Hablaba de crisis. Y es que la misma tecnología que mantiene integrada y en constante progreso a la civilización, puede ser el instrumento de su ruina. En esta ocasión, los operarios y técnicos, un escalafón inferior a los ingenieros, se rebelan en nombre de una ideología que aspira a trastocar el orden social –alegoría poco sutil al comunismo-. Provocan un parón en una de las principales carreteras como chantaje al gobierno y amenazan con destruir todo el sistema. “Las Carreteras Deben Rodar” ejemplifica a la perfección el tipo de ciencia ficción que Campbell intentaban inculcar a sus autores: una narración donde no faltara la emoción y el elemento tecnológico, pero en la que el foco estuviera sobre el hombre y la forma en que el progreso científico y técnico transformará al mundo.

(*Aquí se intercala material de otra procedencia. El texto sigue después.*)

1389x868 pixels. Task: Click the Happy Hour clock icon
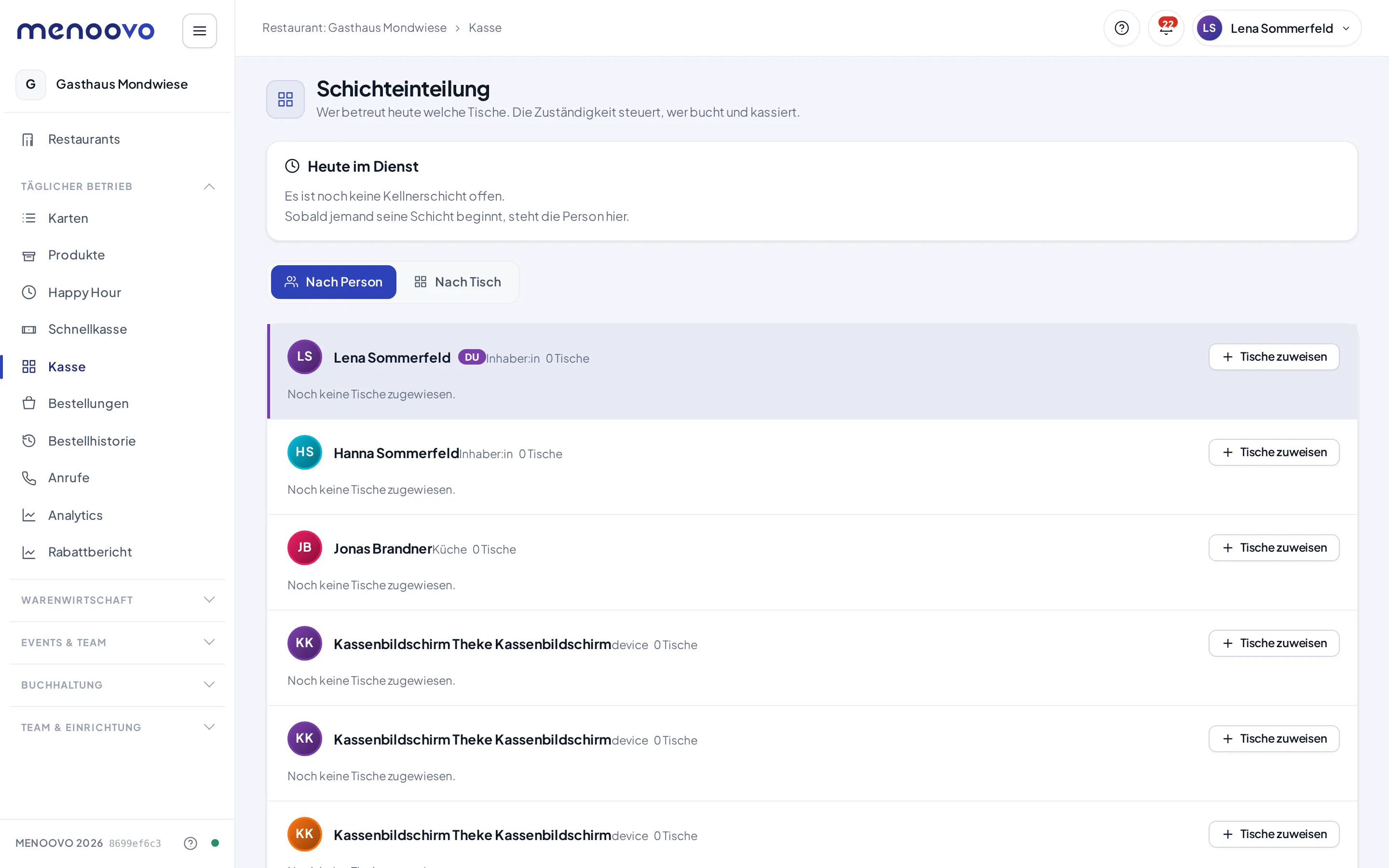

“Ocurren Explosiones” (1940) es otra celebración de la eficacia del técnico ante situaciones de crisis, esta vez en el contexto de una central atómica en la que se genera energía eléctrica. Tal proceso, sin embargo, es muy inestable y cualquier fallo en la maquinaria o los trabajadores puede acabar en una tragedia de dimensiones apocalípticas. Los especialistas que operan el generador están sometidos a una vigilancia y evaluación psicológica constante para detectar cualquier signo de agotamiento o estrés mental.
Para intentar aliviar el problema, se recurre a un reputado psicólogo que confirma la existencia de una “psiconeurosis situacional” irresoluble derivada de una apreciación acertada de la realidad: “Sus ingenieros han evaluado correctamente el peligro público de esta bomba, y ello, con terrible certeza, les volverá a todos locos”. La compañía se niega a detener la planta aduciendo motivos económicos. Es la forma que tiene Heinlein de contrastar la corrupta ética de los negocios con el heroísmo individual de los científicos y técnicos, quienes toman como modelo de conducta la figura de Thomas Edison (“Fíjate en Edison, sesenta años experimentando, veinte horas diarias”). Y es esa idealizada inventiva edisoniana la que finalmente ofrece una solución: colocar los generadores atómicos en órbita, alejando el riesgo tanto físico (la fatal reacción en cadena) como psicológico. En este sentido, la ciencia ficción fue una literatura privilegiada en su optimismo. En 1957, Heinlein criticó el pesimismo literario de los intelectuales de moda, como Henry Miller o Jean-Paul Sartre, calificándola de “literatura enferma” para “neuróticos”, incapaz de “interpretar el vibrante nuevo mundo del poder atómico”.